-
David Schäfer authored82a203d1
Global Keywords
Introduction to the usage of the global keywords. (Keywords that can be passed to any :py:class:`saqc.SaQC` method.)
Set Up
Flagging Scheme Constraint
The Tutorial currently only works when instantiating an :py:class:`~saqc.SaQC` object with the default :ref:`flagging scheme <FlagsHistoryTranslations>`, which is the :py:class:`~saqc.core.FloatScheme`.
Example Data
Lets generate some example data and plot it:
>>> import pandas as pd
>>> import numpy as np
>>> noise = np.random.normal(0, 1, 200) # some normally distributed noise
>>> data = pd.Series(noise, index=pd.date_range('2020','2021',periods=200), name='data') # index the noise with some dates
>>> data.iloc[20] = 16 # add some artificial anomalies:
>>> data.iloc[100] = -17
>>> data.iloc[160:180] = -3
>>> qc = saqc.SaQC(data)
>>> qc.plot('data') #doctest:+SKIP
Label Keyword
The label
keyword can be passed with any function call and serves as label to be plotted by a subsequent
call to :py:meth:`saqc.SaQC.plot`.
It is especially useful for enriching figures with custom context information, and for making results from different function calls distinguishable with respect to their purpose and parameterisation.
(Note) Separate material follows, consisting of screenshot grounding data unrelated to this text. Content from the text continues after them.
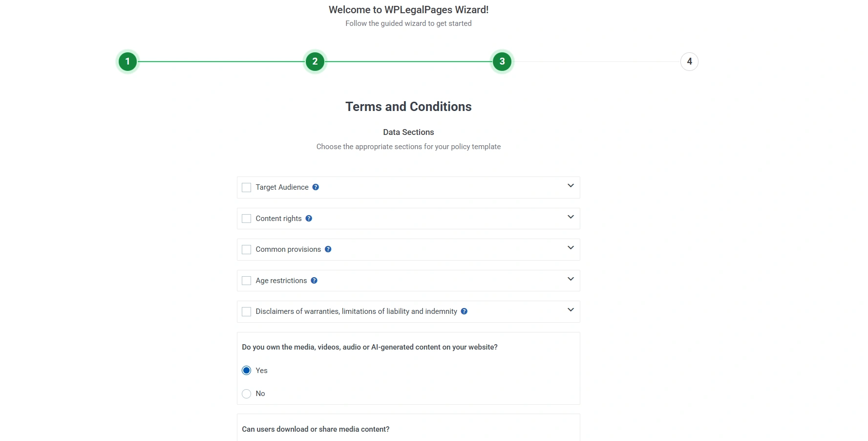Screen dimensions: 868x441
Task: Expand the Content rights section
Action: [x=570, y=217]
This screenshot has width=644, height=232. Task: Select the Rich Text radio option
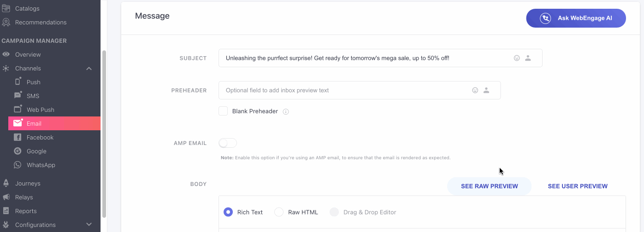(228, 212)
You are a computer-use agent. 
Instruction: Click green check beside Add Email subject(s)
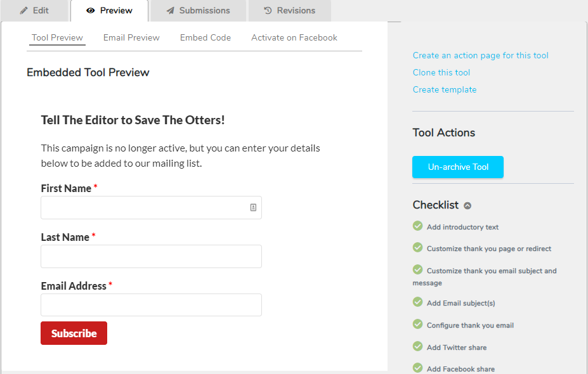417,302
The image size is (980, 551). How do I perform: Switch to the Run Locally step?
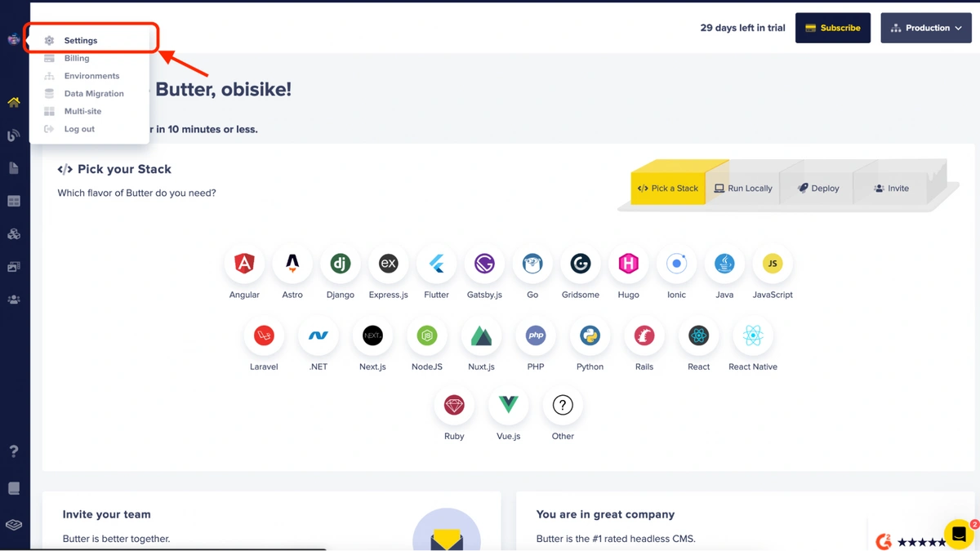(x=743, y=189)
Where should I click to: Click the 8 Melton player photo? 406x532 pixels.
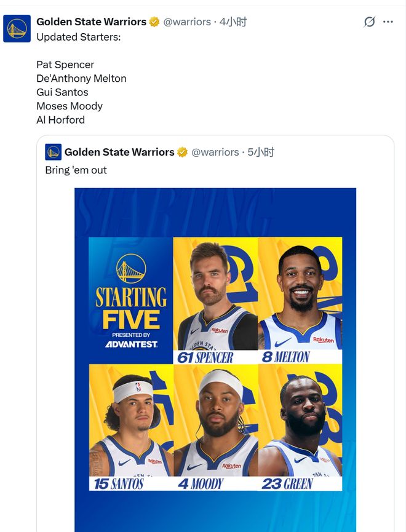300,295
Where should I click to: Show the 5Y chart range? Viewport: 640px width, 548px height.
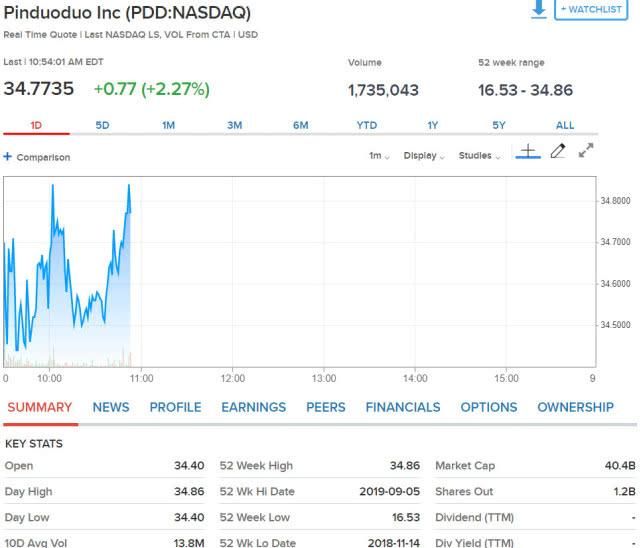tap(499, 126)
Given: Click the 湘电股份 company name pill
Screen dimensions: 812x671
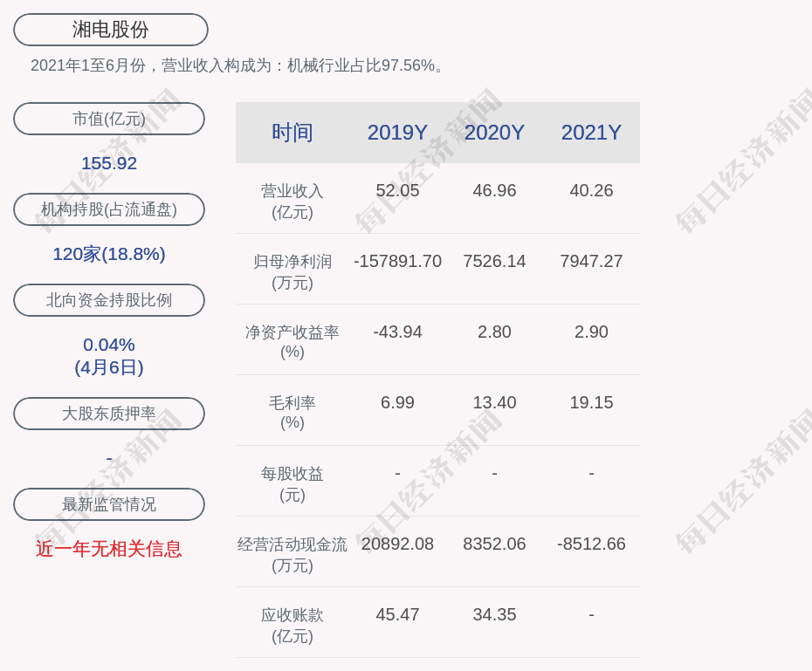Looking at the screenshot, I should pos(111,30).
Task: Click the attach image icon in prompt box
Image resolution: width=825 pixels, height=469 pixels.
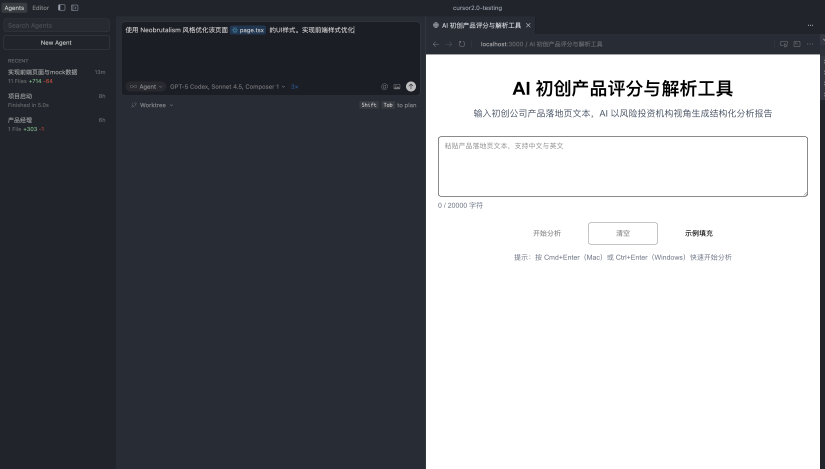Action: 397,87
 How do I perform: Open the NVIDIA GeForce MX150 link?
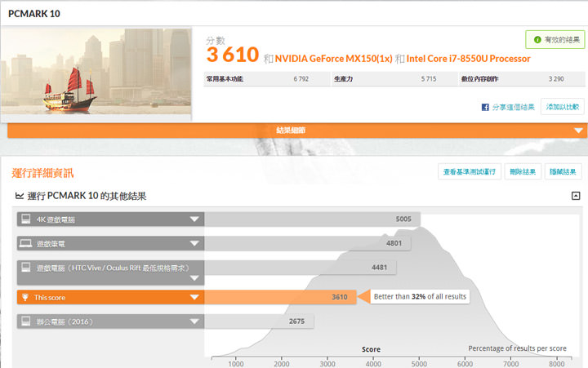click(333, 59)
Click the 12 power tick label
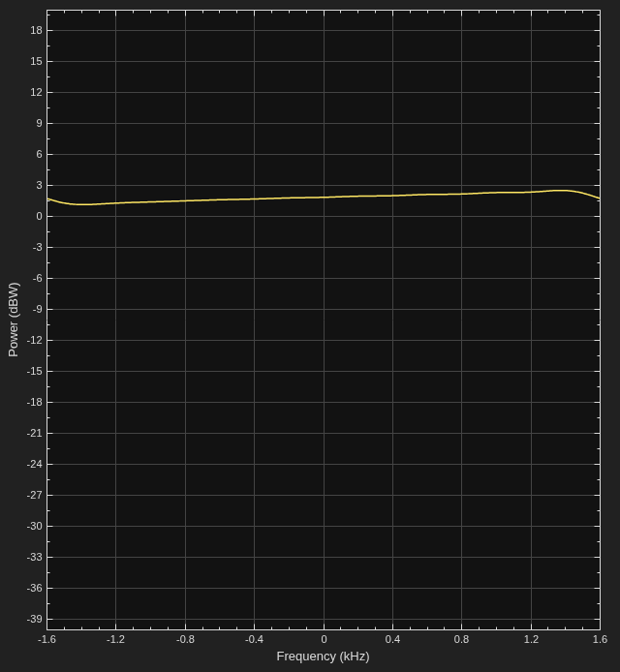Viewport: 620px width, 672px height. (x=37, y=92)
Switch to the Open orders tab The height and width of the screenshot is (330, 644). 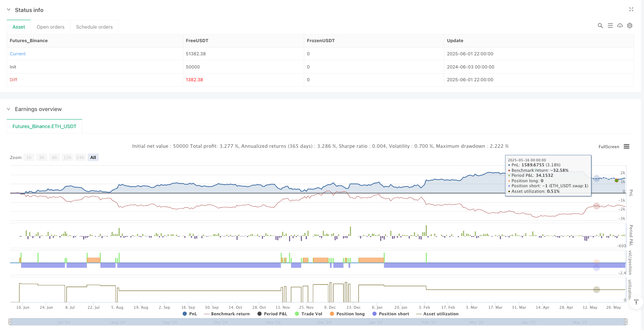[51, 27]
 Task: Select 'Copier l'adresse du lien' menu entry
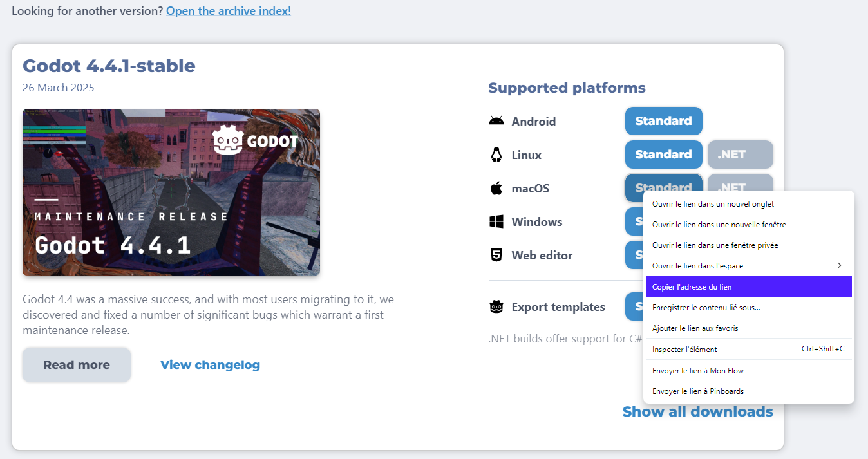pos(749,286)
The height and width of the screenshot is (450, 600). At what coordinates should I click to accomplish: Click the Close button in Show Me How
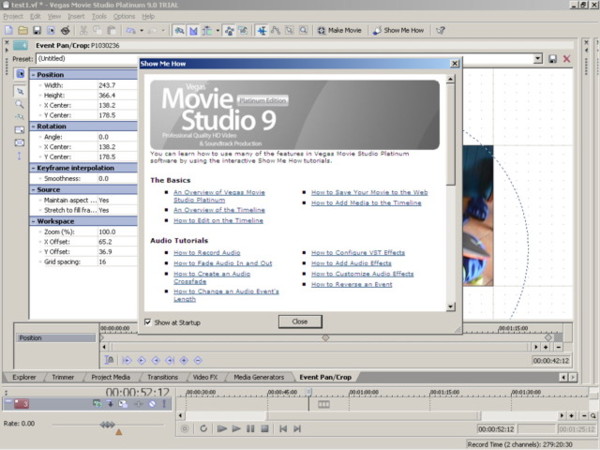299,322
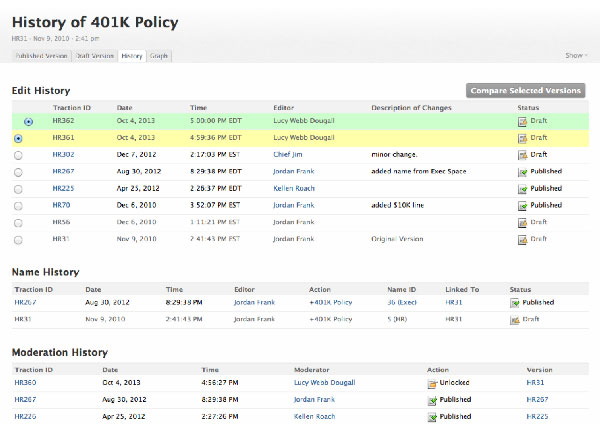This screenshot has height=444, width=600.
Task: Select the radio button for version HR225
Action: pos(19,189)
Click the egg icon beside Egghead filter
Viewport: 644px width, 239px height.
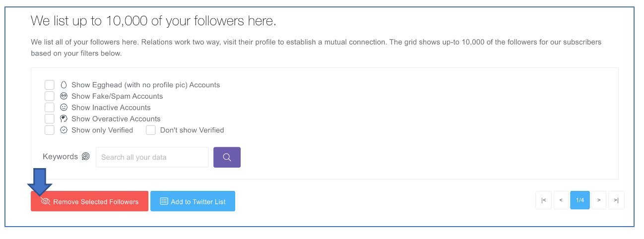click(x=64, y=85)
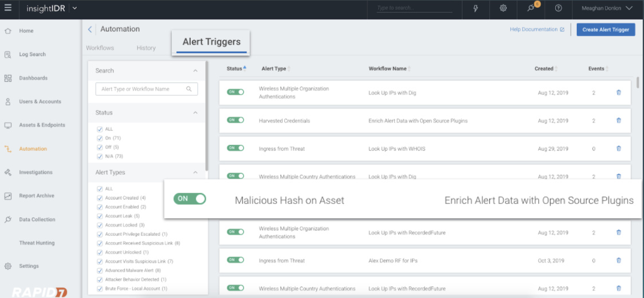
Task: Open the settings gear in top bar
Action: [503, 8]
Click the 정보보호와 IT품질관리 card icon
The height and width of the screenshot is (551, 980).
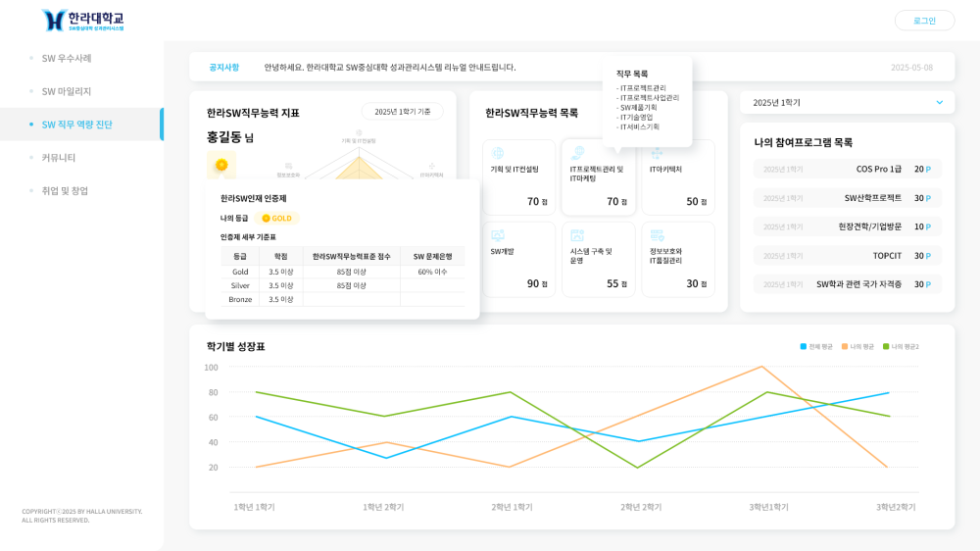pos(657,235)
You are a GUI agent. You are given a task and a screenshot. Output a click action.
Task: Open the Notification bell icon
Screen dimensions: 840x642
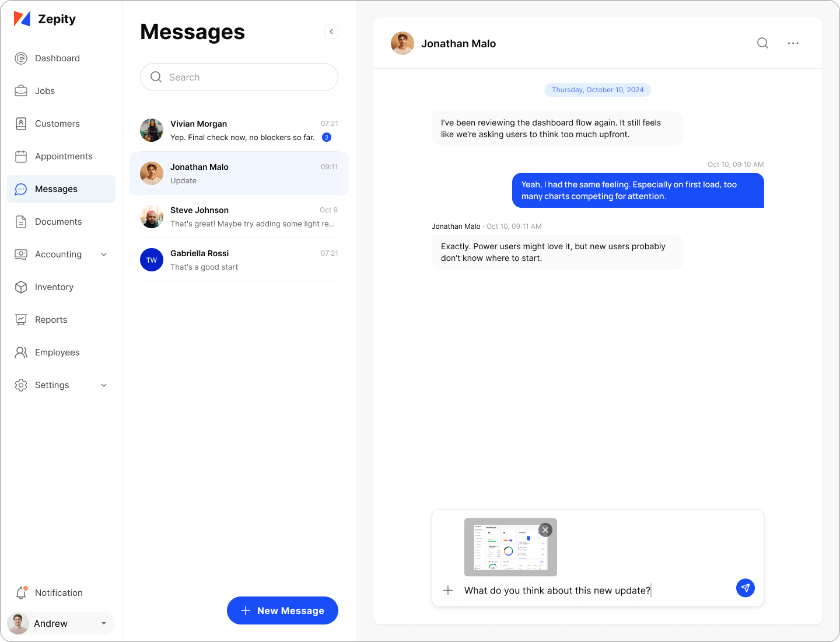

Check out the following example:
At first, we apply some flagging functions to mark anomalies without usage of the label
keyword:
>>> qc = qc.flagRange('data', max=15)
>>> qc = qc.flagRange('data', min=-16)
>>> qc = qc.flagConstants('data', window='2D', thresh=0)
>>> qc = qc.flagManual('data', mdata=pd.Series('2020-05', index=pd.DatetimeIndex(['2020-03'])))
>>> qc.plot('data') # doctest:+SKIP
In the above plot, one might want to discern the two results from the call to :py:meth:`saqc.SaQC.flagRange` with respect to the parameters they where called with, also, one might want to give some hints about what is the context of the flags "manually" determined by the call to :py:meth:`saqc.SaQC.flagManual`. Lets repeat the procedure and enrich the call with this information by making use of the label keyword:
Label Example Usage
>>> qc = saqc.SaQC(data)
>>> qc = qc.flagRange('data', max=15, label='values < 15')
>>> qc = qc.flagRange('data', min=-16, label='values > -16')
>>> qc = qc.flagConstants('data', window='2D', thresh=0, label='values constant longer than 2 days')
>>> qc = qc.flagManual('data', mdata=pd.Series('2020-05', index=pd.DatetimeIndex(['2020-03'])), label='values collected while sensor maintenance')
>>> qc.plot('data') # doctest:+SKIP
dfilter and flag keywords
The flag
keyword controls a tests level of flagging f(v) for any value v. So,
in short, the keyword controls the output flag level of any flagging function.
The dfilter
keyword controls the threshold up to which a flagged value is masked, when passed
on to any flagging function. So, in short, it controls the input threshold, up to which flagged values are visible to
any function that operates on the values.
In more detail: Any value v with a flag f(v) will be masked, if f(v) >= dfilter
. A masked value
will appear as NaN
(not a number, or missing) to the flagging function and will be numerically treated as such.
(This means, its excluded from most arithmetic calculations, but may be implicitly part of operations, such as count(NaN) or isnan).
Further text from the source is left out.